Here is a live version of the first one. The guy on the right is Dan Wilson. If you know the tune to an Adelle song he wrote it. Just got grammy nominated again for writing for Taylor Swift. Kinda a big deal in this neck of the woods. 

[video=youtube_share;M5JTCJaN3Go]http://youtu.be/M5JTCJaN3Go[/video]

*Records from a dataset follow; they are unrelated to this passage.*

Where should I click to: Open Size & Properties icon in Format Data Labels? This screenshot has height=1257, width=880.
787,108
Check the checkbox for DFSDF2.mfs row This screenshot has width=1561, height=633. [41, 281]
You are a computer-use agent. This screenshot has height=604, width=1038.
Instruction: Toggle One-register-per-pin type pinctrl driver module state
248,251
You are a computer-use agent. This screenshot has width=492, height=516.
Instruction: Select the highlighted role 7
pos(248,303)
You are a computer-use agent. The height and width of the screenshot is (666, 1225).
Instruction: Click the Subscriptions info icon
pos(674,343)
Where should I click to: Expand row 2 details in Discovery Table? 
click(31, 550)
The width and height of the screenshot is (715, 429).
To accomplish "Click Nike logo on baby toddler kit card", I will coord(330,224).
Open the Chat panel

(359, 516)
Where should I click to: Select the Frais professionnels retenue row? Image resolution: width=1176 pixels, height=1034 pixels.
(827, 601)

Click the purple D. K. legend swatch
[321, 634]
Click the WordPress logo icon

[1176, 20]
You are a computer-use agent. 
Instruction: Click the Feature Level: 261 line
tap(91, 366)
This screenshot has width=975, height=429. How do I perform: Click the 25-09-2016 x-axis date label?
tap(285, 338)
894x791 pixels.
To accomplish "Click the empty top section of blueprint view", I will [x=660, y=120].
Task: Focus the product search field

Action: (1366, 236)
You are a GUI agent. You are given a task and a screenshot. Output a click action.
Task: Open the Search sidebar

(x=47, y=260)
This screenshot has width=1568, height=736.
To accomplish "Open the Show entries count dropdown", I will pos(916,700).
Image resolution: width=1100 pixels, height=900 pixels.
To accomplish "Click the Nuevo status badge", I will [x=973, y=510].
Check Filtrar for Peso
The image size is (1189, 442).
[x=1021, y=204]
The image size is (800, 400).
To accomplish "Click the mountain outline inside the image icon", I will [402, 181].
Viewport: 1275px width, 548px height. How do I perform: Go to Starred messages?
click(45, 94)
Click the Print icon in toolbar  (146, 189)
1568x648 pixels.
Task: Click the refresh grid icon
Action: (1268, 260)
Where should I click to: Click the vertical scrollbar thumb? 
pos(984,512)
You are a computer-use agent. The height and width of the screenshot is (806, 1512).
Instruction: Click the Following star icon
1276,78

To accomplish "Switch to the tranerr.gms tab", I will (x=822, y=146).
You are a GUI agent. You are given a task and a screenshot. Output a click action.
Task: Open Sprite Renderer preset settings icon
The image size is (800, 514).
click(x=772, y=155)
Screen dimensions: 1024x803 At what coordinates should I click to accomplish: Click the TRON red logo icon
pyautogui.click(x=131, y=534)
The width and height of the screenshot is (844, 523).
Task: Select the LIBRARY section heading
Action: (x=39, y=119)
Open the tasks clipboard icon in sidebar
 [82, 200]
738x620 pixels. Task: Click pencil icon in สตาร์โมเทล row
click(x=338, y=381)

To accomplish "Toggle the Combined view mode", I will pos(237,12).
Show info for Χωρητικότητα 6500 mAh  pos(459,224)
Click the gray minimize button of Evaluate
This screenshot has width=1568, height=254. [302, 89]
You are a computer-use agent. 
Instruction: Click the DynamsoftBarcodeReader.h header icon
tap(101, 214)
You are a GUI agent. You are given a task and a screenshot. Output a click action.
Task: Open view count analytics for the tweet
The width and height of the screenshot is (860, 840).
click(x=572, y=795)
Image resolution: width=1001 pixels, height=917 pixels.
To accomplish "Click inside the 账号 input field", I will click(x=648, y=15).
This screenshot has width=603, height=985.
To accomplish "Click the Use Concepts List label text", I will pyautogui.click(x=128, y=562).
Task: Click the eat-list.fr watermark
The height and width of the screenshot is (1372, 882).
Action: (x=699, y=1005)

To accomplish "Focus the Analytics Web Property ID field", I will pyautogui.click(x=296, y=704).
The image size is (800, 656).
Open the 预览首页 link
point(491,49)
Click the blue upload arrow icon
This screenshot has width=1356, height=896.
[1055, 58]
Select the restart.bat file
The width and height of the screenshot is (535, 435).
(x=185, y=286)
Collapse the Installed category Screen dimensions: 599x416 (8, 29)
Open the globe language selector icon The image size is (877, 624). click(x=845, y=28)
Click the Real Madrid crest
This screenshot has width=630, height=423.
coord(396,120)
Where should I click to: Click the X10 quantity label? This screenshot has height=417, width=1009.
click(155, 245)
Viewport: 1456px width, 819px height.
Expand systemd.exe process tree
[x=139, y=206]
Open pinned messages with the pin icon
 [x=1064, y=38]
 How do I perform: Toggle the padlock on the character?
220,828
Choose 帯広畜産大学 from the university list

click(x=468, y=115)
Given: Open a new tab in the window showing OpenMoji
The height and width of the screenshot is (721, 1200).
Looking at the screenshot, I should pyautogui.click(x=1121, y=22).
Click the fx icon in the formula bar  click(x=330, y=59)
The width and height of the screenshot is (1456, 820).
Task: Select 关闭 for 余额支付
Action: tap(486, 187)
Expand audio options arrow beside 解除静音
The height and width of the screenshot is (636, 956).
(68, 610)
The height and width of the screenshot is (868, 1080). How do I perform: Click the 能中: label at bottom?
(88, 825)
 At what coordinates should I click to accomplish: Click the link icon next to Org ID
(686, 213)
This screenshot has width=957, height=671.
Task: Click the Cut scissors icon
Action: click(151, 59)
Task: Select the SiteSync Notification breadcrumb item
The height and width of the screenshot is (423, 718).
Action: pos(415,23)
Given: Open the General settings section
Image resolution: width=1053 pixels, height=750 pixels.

What is your favorite snow song?


----------



## daveb (Feb 17, 2014)

What's snow?


----------



## Chuckles (Feb 17, 2014)

> What's snow?



See, this is why we don't get along.


----------



## daveb (Feb 17, 2014)

Hehe. Did like the Fagen tune, been a Dan fan forever.


----------



## Chuckles (Feb 18, 2014)

I was shoveling today with the headphones in. I look up to find a neighbor standing their trying to get my attention for some time. I'm pretty sure they all think I am a jerk.


----------



## apicius9 (Feb 18, 2014)

Sorry, I have to side with Dave on this one... 

Stefan


----------



## daveb (Feb 18, 2014)

Maybe you could mount a "shovel cam" so we could share the fun vicariously...and without getting cold.:angel2:


----------



## mkriggen (Feb 18, 2014)

Though I now live in paradise, I have dealt with snow in the past. I recommend "Working in a coal mine" by Devo. Oldie but goody would be "16 tons" by TEF.

Be well
Mikey


----------



## Bill13 (Feb 18, 2014)

Frank Zappa "Don't Eat the Yellow Snow":laugh:


----------



## mano (Feb 18, 2014)

The roar of a Toro Power Max 724.


----------



## Bill13 (Feb 18, 2014)

mano said:


> The roar of a Toro Power Max 724.



lus1:


----------



## mkriggen (Feb 18, 2014)

Bill13 said:


> Frank Zappa "Don't Eat the Yellow Snow":laugh:



:slaphead: Man, how did I forget about that one? CLASSIC:doublethumbsup:

Be well and enjoy the pancake breakfast,
Mikey


----------



## Chuckles (Feb 18, 2014)

Here you go Dave. 

[video=youtube_share;F3rtjIyLXiA]http://youtu.be/F3rtjIyLXiA[/video]


----------



## daveb (Feb 21, 2014)

Thanks for the link. I had it qued up to watch but then the ice cream truck came down the street playing "Twinkle twinkle little star...."


----------



## DeepCSweede (Feb 21, 2014)

mano said:


> The roar of a Toro Power Max 724.



I have to go with Mano on that one - I just roll with the roar of my Ariens 28. I had a fun one this last run as I had to blow out an 8ft swat around the fence lines so the dogs wouldn't just step over the 28 inches of snow on the ground. That Ariens is a beast though. I started thinking about this thread while doing it though.


----------